Councils in New South Wales accused of going soft on illegal boarding houses and hostels have heavily backed a push by the state’s planning minister Pru Goward to change laws so that electricity supplies can be cut-off from premises flouting occupancy and fire safety regulations.
Local Government NSW, the state’s peak body for councils, says it wants to work proactively with the state government to find ways of more quickly shutting down overcrowded illegal premises that offer dormitory-style accommodation to low-income earners and backpackers priced-out of more conventional accommodation.
“I applaud Minister Goward’s direct-action approach and her suggestion of cutting off power to premises operating as illegal boarding houses or backpacker hostels,” said LGNSW president Keith Rhoades.
“Unfortunately councils do not have enforcement powers to that extent and are required to follow state government legislation when dealing with these matters.”
Local governments in NSW, especially the City of Sydney and other inner-metropolitan councils, have been under sustained fire from sections of the tabloid media over the supposed proliferation of squalid illegal hostels that flout most regulations governing commercial accommodation.
However councils argue that a major part of their problem is that they just don’t have the necessary powers to quickly stamp-out rogue operators who then keep moving around after action is taken against them.
“While councils do have powers to identify and take legal action, these regulatory processes can take time as they require councils to undertake various bureaucratic steps, such as serving of Orders,” Mr Rhoades said.
“Councils can’t simply barge into a premise suspected of being an illegal boarding house or the likes and shut it down.”
Councils also say they would “greatly welcome” increased powers to crack down on “illegal housing situations” and are happy to talk through the issue with Ms Goward.
But the heights to which hostel-related incidents, particularly fires, are being propelled by some parts of the media have government authorities scratching their heads.
One headline in a Sydney newspaper on Thursday managed to confuse a hostel that had burned down in the suburb of Concord with “fire engulfs Concord hospital”.
Ironically, Concord Hospital has earned a reputation as the leading Australian hospital specialising in burns treatment.
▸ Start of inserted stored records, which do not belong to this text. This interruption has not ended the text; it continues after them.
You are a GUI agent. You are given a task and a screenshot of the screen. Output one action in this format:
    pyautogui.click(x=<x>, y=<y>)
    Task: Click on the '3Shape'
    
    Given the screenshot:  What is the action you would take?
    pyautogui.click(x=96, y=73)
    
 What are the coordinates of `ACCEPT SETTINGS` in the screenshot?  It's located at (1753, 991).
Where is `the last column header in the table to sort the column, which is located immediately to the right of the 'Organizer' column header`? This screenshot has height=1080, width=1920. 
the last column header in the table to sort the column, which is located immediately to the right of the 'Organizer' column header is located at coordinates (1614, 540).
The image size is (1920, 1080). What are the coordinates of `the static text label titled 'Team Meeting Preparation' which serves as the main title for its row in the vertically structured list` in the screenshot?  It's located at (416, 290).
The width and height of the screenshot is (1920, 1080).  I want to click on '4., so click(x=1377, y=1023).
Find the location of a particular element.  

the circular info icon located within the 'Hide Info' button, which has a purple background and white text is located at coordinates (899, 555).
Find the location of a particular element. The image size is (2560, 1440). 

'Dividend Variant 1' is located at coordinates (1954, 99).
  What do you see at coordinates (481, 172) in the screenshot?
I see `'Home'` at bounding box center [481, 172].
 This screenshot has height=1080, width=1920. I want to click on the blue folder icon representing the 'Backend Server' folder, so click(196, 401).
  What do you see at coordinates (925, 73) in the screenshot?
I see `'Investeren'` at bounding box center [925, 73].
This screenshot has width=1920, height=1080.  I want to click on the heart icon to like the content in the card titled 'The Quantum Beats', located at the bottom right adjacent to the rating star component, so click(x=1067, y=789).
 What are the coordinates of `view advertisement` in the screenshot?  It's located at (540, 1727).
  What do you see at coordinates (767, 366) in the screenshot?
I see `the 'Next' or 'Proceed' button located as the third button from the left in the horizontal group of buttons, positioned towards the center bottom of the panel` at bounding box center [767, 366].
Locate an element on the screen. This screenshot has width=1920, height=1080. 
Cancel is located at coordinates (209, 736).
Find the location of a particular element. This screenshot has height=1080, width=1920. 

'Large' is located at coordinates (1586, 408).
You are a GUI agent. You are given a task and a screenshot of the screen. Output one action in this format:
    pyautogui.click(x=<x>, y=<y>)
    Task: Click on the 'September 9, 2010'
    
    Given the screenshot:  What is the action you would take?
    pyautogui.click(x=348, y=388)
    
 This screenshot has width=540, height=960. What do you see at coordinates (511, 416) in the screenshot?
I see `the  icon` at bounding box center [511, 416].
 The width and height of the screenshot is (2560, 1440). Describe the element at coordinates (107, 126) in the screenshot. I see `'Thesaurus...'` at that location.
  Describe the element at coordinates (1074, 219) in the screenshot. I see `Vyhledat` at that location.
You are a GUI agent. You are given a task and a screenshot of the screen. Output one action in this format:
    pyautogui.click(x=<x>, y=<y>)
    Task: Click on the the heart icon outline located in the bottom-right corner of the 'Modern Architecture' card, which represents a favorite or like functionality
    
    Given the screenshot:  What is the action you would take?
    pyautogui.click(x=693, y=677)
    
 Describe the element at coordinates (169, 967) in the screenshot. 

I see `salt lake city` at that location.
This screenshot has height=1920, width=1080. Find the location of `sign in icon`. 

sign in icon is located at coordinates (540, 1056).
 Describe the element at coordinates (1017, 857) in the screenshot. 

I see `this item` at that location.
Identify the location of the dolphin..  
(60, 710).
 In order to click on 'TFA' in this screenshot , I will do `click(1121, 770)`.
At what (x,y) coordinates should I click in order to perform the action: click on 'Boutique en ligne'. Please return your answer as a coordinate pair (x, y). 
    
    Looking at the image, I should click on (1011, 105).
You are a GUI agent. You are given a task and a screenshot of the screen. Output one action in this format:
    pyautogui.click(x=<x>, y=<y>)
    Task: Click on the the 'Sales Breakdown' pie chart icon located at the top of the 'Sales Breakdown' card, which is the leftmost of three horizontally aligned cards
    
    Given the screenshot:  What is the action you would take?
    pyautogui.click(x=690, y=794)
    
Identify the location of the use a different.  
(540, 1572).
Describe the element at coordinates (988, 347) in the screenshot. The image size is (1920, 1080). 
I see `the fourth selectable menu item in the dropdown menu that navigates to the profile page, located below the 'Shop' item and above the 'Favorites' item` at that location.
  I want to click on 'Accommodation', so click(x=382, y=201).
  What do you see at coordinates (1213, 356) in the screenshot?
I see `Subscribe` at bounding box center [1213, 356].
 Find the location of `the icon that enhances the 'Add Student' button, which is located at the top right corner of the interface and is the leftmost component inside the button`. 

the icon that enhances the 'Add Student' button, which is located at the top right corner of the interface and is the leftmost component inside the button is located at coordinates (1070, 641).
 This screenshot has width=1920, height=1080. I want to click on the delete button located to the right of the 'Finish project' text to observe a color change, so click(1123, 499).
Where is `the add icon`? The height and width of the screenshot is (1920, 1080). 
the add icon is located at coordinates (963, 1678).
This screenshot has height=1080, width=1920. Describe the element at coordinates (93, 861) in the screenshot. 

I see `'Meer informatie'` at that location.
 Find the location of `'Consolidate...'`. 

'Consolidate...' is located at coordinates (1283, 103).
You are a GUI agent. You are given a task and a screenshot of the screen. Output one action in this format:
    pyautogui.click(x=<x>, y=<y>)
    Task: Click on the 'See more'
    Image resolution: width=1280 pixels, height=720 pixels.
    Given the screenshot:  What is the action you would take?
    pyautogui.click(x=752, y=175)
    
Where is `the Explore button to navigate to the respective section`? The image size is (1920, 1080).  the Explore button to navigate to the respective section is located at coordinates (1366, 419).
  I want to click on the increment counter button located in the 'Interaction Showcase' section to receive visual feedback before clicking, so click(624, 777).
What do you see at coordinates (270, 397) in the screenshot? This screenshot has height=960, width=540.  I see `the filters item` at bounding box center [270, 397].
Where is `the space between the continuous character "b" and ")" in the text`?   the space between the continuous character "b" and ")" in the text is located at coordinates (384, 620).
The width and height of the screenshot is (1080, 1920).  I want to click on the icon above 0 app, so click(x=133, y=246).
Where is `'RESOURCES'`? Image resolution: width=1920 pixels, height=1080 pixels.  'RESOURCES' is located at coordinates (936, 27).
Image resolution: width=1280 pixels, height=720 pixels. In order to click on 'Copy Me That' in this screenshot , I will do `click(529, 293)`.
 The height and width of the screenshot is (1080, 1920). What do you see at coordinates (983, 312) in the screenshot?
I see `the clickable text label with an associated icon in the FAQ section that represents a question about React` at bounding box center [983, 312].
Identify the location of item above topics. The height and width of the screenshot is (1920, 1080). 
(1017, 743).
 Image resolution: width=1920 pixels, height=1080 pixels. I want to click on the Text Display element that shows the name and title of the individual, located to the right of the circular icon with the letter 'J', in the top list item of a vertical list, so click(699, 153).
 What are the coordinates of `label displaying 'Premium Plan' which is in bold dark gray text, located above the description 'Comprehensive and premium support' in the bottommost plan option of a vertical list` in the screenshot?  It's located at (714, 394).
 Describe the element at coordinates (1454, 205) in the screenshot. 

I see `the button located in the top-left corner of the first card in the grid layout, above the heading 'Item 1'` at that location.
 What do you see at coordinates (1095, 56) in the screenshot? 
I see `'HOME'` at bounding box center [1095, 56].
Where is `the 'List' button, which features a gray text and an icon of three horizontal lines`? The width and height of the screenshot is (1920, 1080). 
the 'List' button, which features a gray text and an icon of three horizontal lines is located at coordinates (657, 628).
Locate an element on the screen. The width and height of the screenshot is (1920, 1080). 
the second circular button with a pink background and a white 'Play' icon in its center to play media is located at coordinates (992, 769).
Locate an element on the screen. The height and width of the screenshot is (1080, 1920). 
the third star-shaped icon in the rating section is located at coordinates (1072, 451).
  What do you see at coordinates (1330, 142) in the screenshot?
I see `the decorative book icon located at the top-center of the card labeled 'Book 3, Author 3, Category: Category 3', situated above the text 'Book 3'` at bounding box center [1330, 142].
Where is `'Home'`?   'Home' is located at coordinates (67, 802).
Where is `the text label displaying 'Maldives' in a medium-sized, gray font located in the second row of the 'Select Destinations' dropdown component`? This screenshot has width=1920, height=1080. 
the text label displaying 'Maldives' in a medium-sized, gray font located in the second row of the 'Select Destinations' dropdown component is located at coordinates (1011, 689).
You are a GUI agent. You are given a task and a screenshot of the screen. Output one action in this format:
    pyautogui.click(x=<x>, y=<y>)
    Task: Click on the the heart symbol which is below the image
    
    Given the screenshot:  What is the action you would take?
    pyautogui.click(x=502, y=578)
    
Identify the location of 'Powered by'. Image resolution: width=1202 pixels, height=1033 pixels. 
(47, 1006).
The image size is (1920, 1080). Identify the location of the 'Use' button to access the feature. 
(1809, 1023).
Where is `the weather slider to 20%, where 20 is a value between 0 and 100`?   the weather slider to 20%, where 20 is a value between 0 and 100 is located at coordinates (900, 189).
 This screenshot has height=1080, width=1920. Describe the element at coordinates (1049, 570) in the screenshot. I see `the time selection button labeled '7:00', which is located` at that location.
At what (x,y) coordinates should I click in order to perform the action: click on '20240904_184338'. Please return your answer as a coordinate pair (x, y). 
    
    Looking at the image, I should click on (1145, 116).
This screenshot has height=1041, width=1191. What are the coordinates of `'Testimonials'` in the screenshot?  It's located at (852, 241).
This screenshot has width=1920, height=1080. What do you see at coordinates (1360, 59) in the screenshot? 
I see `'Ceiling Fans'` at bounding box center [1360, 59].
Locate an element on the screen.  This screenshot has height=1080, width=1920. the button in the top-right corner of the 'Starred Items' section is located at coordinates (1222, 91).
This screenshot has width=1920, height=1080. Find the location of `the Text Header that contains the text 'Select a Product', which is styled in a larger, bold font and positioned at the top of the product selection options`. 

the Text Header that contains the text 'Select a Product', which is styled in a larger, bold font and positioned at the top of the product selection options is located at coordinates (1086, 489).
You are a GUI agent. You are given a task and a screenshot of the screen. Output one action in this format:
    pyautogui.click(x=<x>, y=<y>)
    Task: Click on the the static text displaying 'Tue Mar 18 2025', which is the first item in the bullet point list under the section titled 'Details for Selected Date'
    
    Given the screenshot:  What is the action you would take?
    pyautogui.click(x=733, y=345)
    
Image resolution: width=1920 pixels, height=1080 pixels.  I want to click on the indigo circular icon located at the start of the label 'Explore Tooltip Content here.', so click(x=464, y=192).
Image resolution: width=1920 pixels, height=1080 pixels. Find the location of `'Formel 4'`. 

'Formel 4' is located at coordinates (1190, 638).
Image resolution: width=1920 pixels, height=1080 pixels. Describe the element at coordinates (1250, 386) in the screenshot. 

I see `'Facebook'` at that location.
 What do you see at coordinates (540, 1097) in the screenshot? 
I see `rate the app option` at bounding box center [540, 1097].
It has not burned down.
Local Government NSW also says that it’s important to differentiate between illegal hostels and low-cost accommodation options like boarding houses that are registered and approved by councils and subject to regulations.
Some Sydney councils have sought to protect low-cost accommodation like registered and approved boarding houses. Many boarding houses are often in large, older houses like grand terraces and one option used is the prevention of strata subdivision that would make such properties lucrative targets for developers.
Despite the efforts of some councils to retain low-cost accommodation in their boundaries, sharply climbing rents in Sydney coupled with increased demand for housing close to the inner-city have ultimately priced many income constrained single renters onto the shadow secondary market.
If the shadow housing market is largely eliminated, Mr Rhoades cautioned that real thought needed to be given to where the people now occupying illegal hostels will end up.
“If changes are being proposed on how to deal with suspected illegal boarding houses and backpacker hostels, consideration needs to be given to the significant reasons people are forced to resort to illegal housing, and where they will be relocated once their residence has been shut down,” he said.